Hundreds of stretches of
DNA may be so critical to life's machinery that they have been “ultra-conserved” throughout hundreds of millions of years of evolution. Researchers have found precisely the same sequences in the genomes of humans, rats, and mice; sequences that are 95 to 99 percent identical to these can be found in the chicken and dog genomes, as well.
Most of these ultra-conserved regions do not appear to code for proteins, but may instead play a regulatory role. Evolutionary theory suggests these sequences may be so central to mammalian biology that even small changes in them would compromise the animal's fitness.
Led by Howard Hughes Medical Institute investigator David Haussler, at the University of California at Santa Cruz, the researchers published their findings online May 6, 2004, in Science Express, the Web counterpart of the journal Science. The lead author on the paper was Gill Bejerano in Haussler's laboratory. Also co-authoring the paper were John Mattick and his colleagues from the University of Queensland in Australia.
“It's extraordinarily exciting to think that there are these ultra-conserved elements, so many of which are near well-studied genes, that weren't noticed by the scientific community before because we didn't have the comparative data that highlighted these regions,” said Haussler. “The real credit goes to the prodigious efforts in sequencing these multiple genomes, which have given us this tremendous opportunity, opening our eyes to these very unusual genomic elements,” he said.
According to Haussler, the researchers were launched on their analysis when initial studies hinted at major regions of conserved DNA sequences. “When we had compared the human and mouse genomes, we found that about five percent of each of these showed some kind of evolutionary selection that partially preserved the sequence,” he said. “We got excited about this because only about 1.5 percent of the human genome codes for protein. So five percent was about three times as much as one might expect from the standard model of the genome, in which it basically codes for proteins, with a little bit of regulatory information on the side, and the rest is nonfunctional or “junk” DNA.
“These initial findings suggested that quite a lot of the genome was performing some kind of regulatory or structural role - doing something important other than coding for proteins,” said Haussler.
When the rat genome sequence became available, the researchers decided to search for the most extreme cases of conservation among the three mammalian species. They looked for long stretches of DNA, at least 200 base-pairs in a row, that were identical among humans, rats and mice. Statistically, the likelihood that a sequence of this length would appear unchanged among all three genomes by chance was infinitesimally small.

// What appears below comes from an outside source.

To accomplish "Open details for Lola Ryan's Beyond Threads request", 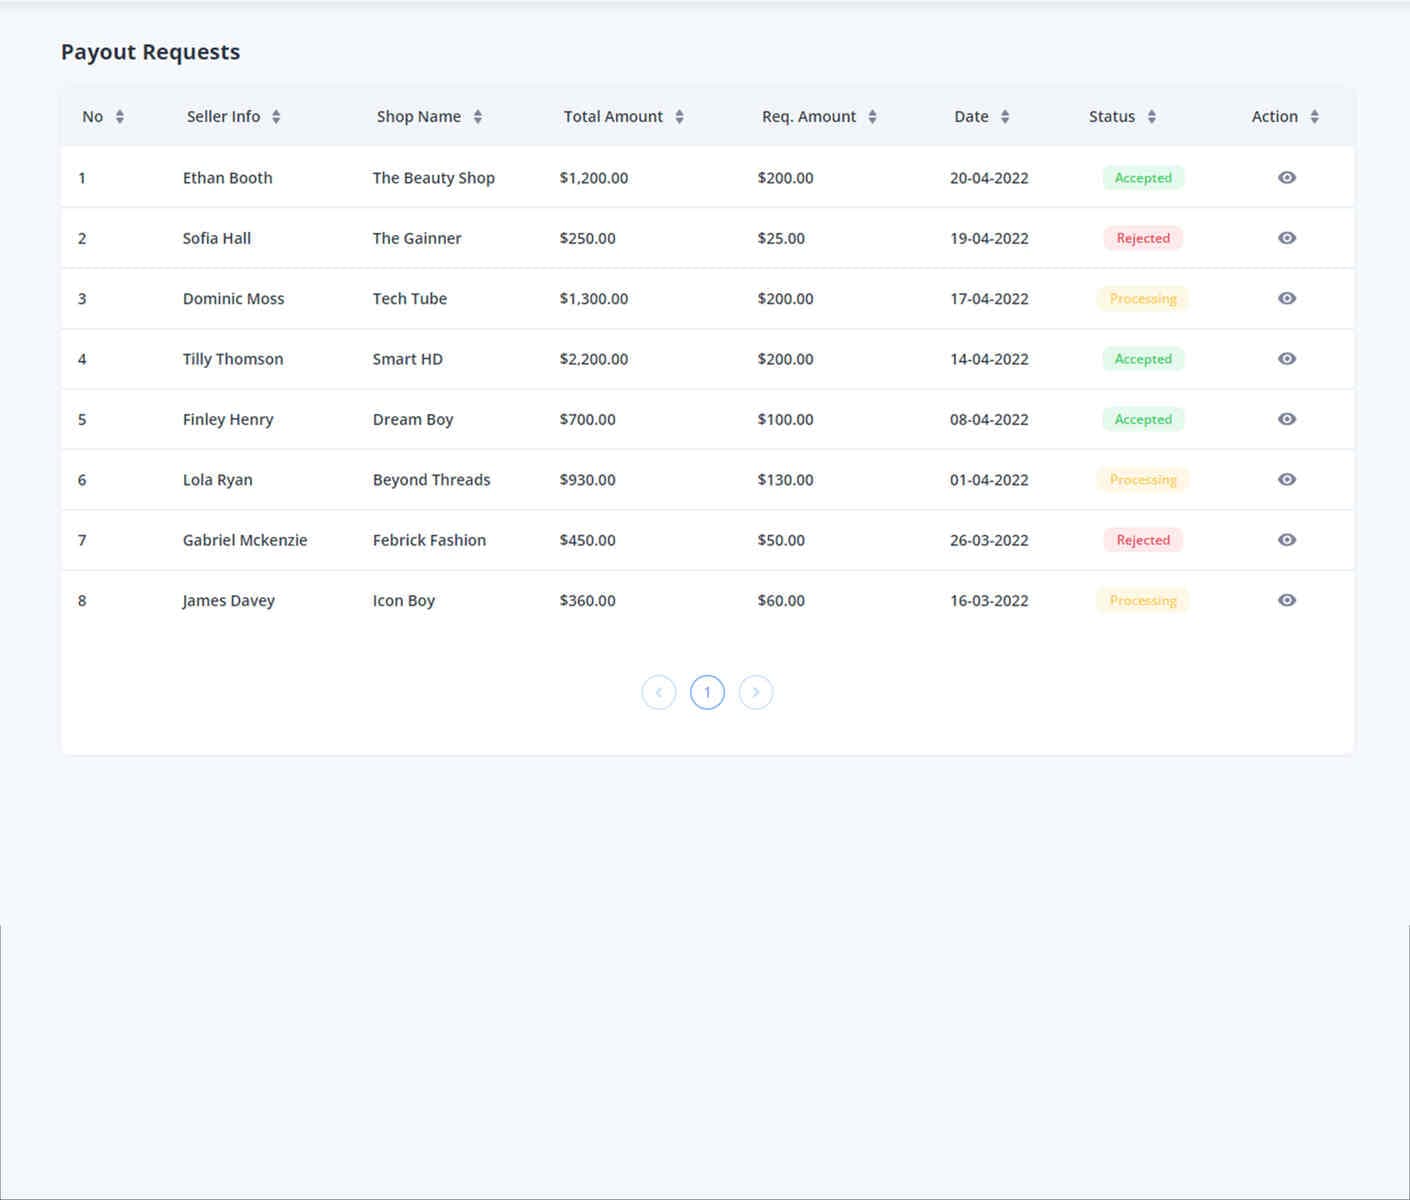I will [1287, 479].
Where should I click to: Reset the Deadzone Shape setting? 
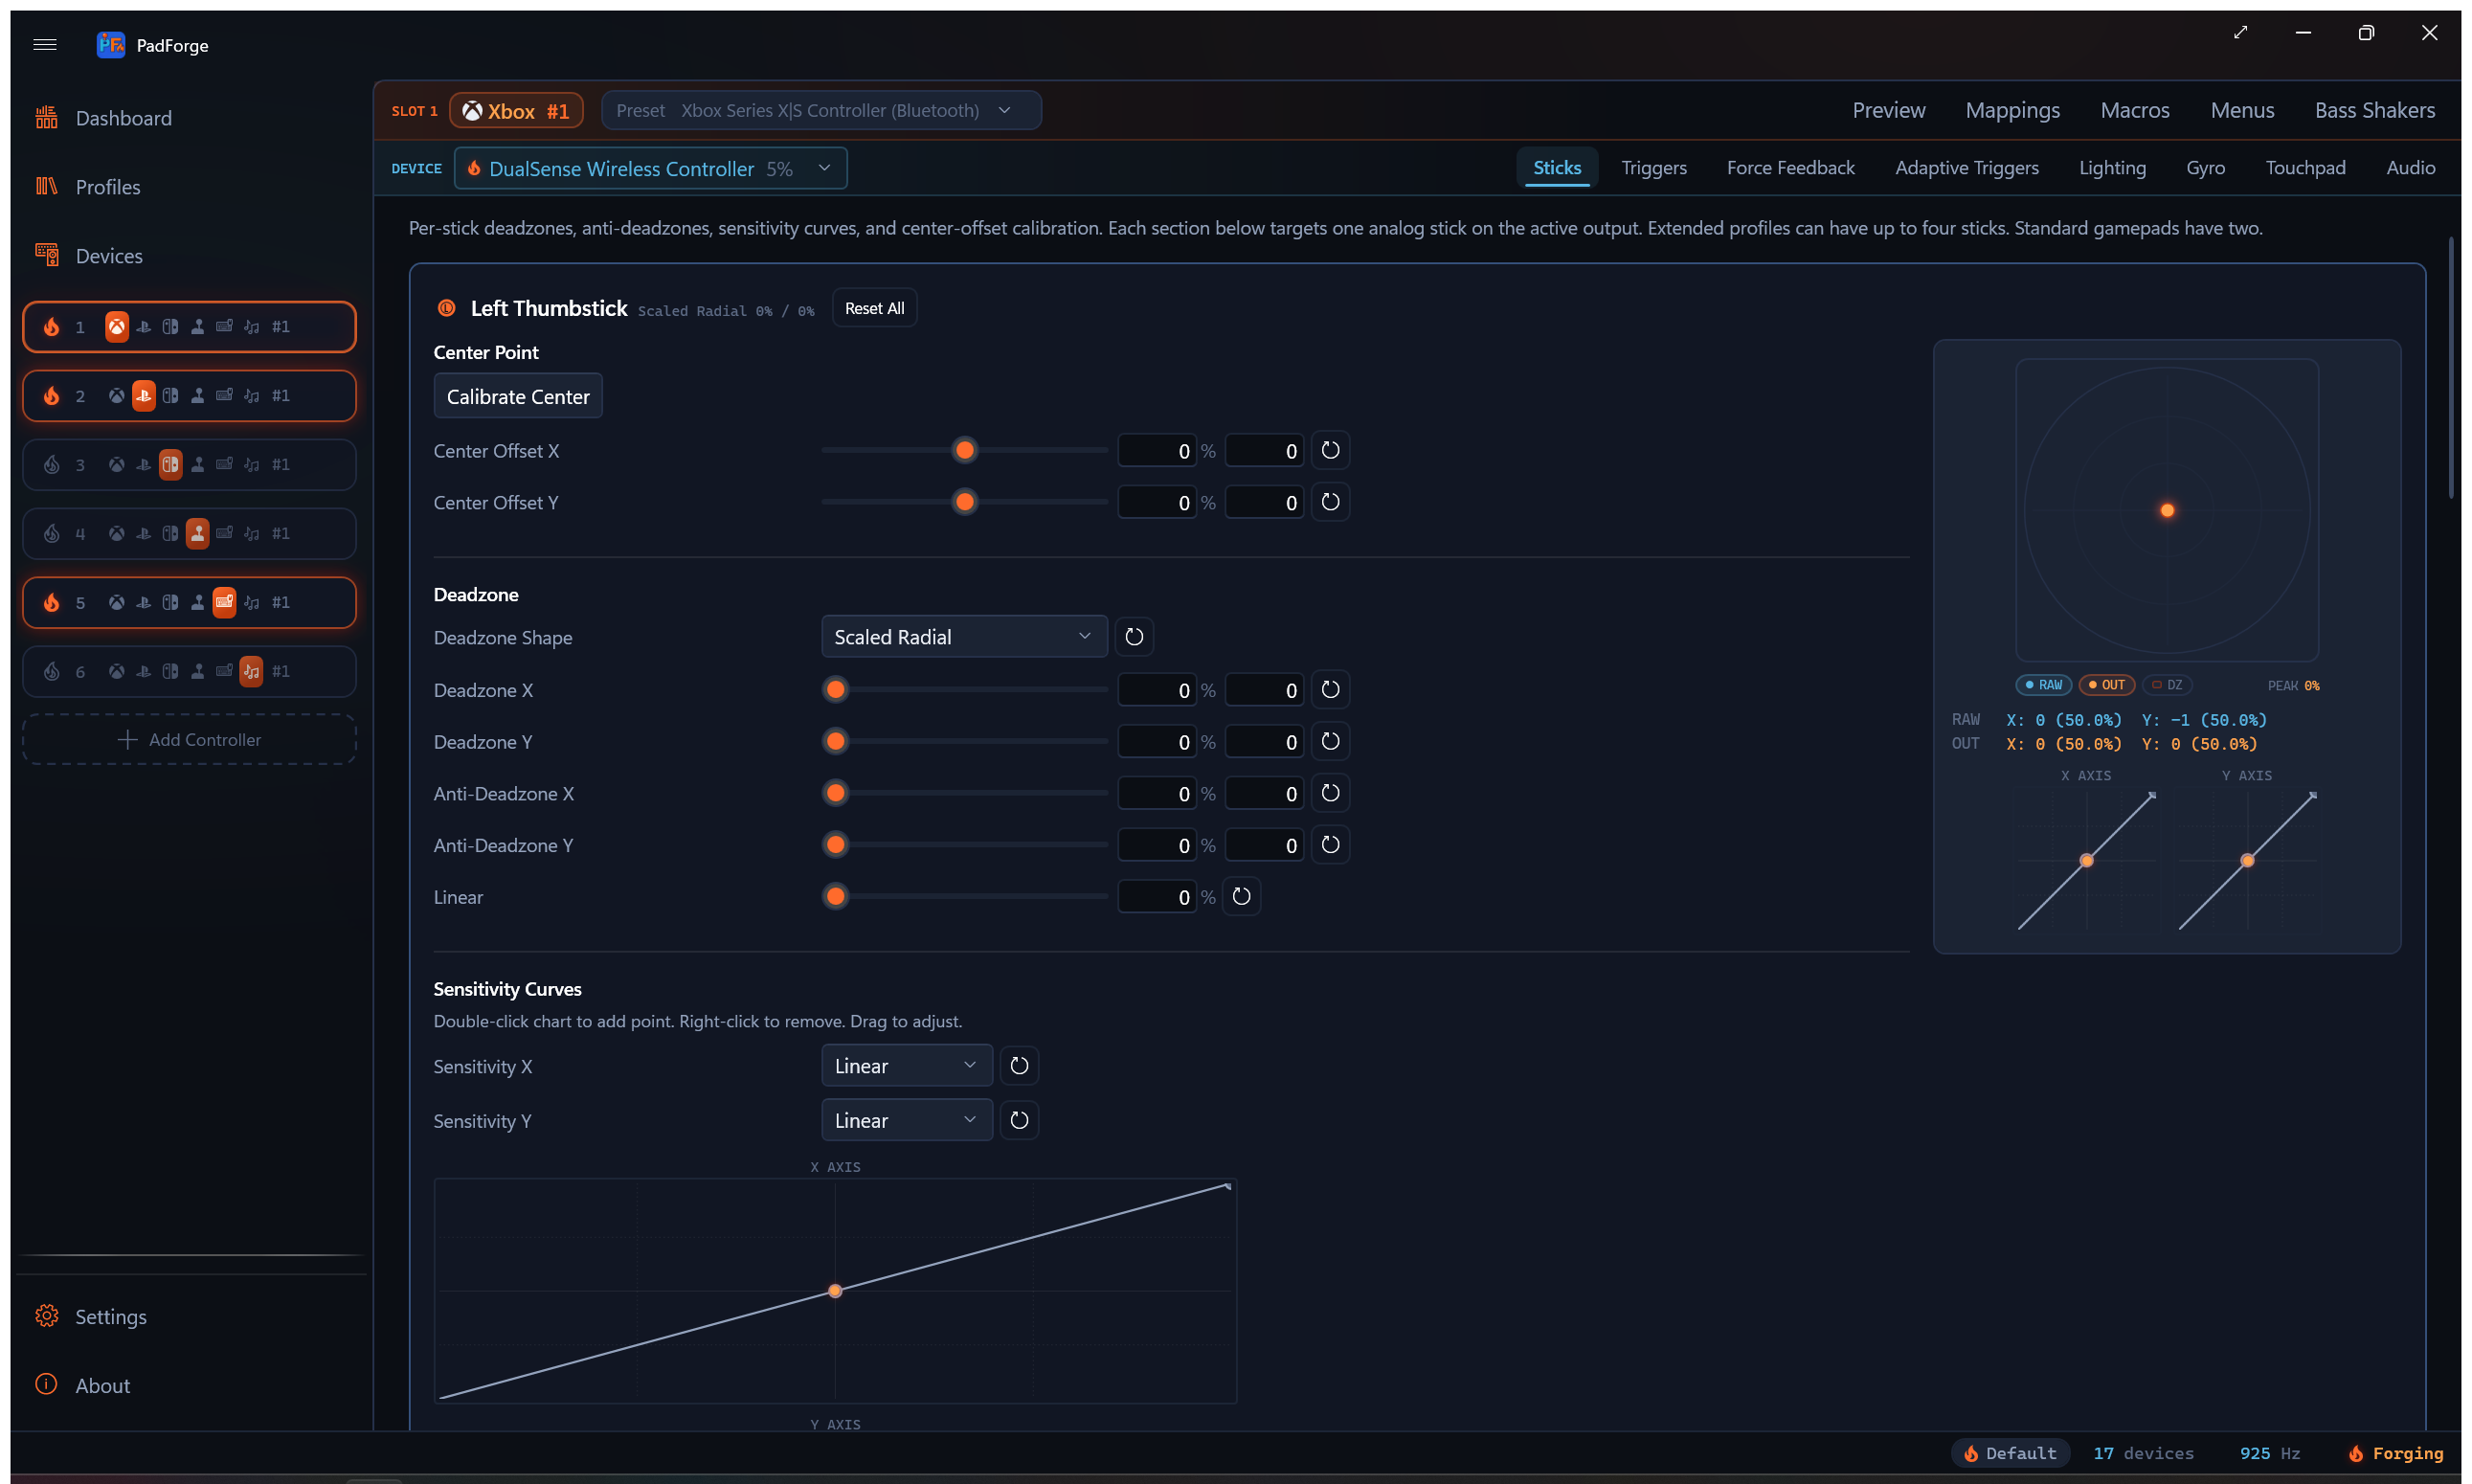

The results, said Haussler, were startling. The comparison of the three genomes revealed 481 such elements that they called “ultra-conserved.” “What really surprised us was that the regions of conservation stretched over so many bases. We found regions of up to nearly 800 bases where there were absolutely no changes among human, mouse and rat.”
Although 111 of these ultra-conserved elements overlapped with genes known to code for proteins, 256 showed no evidence that they overlap genes, and another 114 appeared inconclusively related to genes. In the 111 that overlapped genes, relatively small portions were actually in coding regions. Many were either in untranslated regions of the gene's messenger RNA transcript or in regions that are spliced out before the message is translated into protein.
Ultra-conserved regions were often found overlapping genes that specified proteins involved in binding RNA and regulating its splicing. “One of these genes is known to regulate its own splicing so as to either include or not include an ultra-conserved section, depending on conditions. There is also evidence for regulatory `crosstalk' with another member of the same gene family at this point. We may want to investigate further to see if these ultra-conserved elements that overlap RNA-processing genes are part self-regulating networks of RNA-processing activity,” said Haussler.
As to the function of the conserved regions that don't overlap genes, Haussler said, “there are hints that they may be involved in regulating transcription, but if so, it's a complete mystery how they work. What people find most interesting and exciting about these results is that they raise more questions than they answer.”